__SUPPLIED INFORMATION__
· · · · · · ·
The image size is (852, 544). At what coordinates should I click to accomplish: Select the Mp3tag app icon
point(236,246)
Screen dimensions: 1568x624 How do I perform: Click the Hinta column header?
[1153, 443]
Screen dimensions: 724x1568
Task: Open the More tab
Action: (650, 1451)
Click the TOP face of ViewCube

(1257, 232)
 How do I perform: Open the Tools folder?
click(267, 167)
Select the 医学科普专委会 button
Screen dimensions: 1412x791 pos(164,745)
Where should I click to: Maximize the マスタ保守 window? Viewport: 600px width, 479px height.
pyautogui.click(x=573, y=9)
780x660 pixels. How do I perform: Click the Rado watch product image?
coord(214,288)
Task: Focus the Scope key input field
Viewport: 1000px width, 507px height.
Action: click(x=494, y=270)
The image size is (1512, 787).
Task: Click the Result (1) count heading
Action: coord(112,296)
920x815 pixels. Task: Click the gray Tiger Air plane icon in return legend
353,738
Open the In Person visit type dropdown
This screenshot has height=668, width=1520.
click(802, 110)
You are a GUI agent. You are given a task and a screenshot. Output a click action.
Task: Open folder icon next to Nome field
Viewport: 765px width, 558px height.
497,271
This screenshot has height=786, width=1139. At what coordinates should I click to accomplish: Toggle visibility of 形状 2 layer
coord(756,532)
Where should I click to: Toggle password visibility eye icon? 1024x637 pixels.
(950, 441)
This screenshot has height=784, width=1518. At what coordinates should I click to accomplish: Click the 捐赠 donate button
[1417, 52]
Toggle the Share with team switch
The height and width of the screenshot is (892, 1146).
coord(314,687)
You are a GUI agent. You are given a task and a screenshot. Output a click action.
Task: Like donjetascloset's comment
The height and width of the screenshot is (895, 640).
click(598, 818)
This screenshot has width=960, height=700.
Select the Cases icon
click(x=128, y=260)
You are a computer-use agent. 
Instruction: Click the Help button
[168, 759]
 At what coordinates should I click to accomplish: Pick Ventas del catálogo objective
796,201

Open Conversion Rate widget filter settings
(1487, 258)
· · · · · · ·
__WHAT TO WORK ON__
What you write must match the material above exactly and in full.

__SOLVED EXERCISE__
The image size is (852, 544). At what coordinates should I click to accomplish: Select the Mp3tag app icon
point(236,246)
Screen dimensions: 1568x624 How do I perform: Click the Hinta column header?
[1153, 443]
Screen dimensions: 724x1568
Task: Open the More tab
Action: (650, 1451)
Click the TOP face of ViewCube

(1257, 232)
 How do I perform: Open the Tools folder?
click(267, 167)
Select the 医学科普专委会 button
Screen dimensions: 1412x791 pos(164,745)
Where should I click to: Maximize the マスタ保守 window? Viewport: 600px width, 479px height.
pyautogui.click(x=573, y=9)
780x660 pixels. How do I perform: Click the Rado watch product image?
coord(214,288)
Task: Focus the Scope key input field
Viewport: 1000px width, 507px height.
Action: click(x=494, y=270)
The image size is (1512, 787).
Task: Click the Result (1) count heading
Action: coord(112,296)
920x815 pixels. Task: Click the gray Tiger Air plane icon in return legend
353,738
Open the In Person visit type dropdown
This screenshot has height=668, width=1520.
click(802, 110)
You are a GUI agent. You are given a task and a screenshot. Output a click action.
Task: Open folder icon next to Nome field
Viewport: 765px width, 558px height.
497,271
This screenshot has height=786, width=1139. At what coordinates should I click to accomplish: Toggle visibility of 形状 2 layer
coord(756,532)
Where should I click to: Toggle password visibility eye icon? 1024x637 pixels.
(950, 441)
This screenshot has height=784, width=1518. At what coordinates should I click to accomplish: Click the 捐赠 donate button
[1417, 52]
Toggle the Share with team switch
The height and width of the screenshot is (892, 1146).
coord(314,687)
You are a GUI agent. You are given a task and a screenshot. Output a click action.
Task: Like donjetascloset's comment
The height and width of the screenshot is (895, 640).
click(598, 818)
This screenshot has width=960, height=700.
Select the Cases icon
click(x=128, y=260)
You are a computer-use agent. 
Instruction: Click the Help button
[168, 759]
 At what coordinates should I click to accomplish: Pick Ventas del catálogo objective
796,201

Open Conversion Rate widget filter settings
(1487, 258)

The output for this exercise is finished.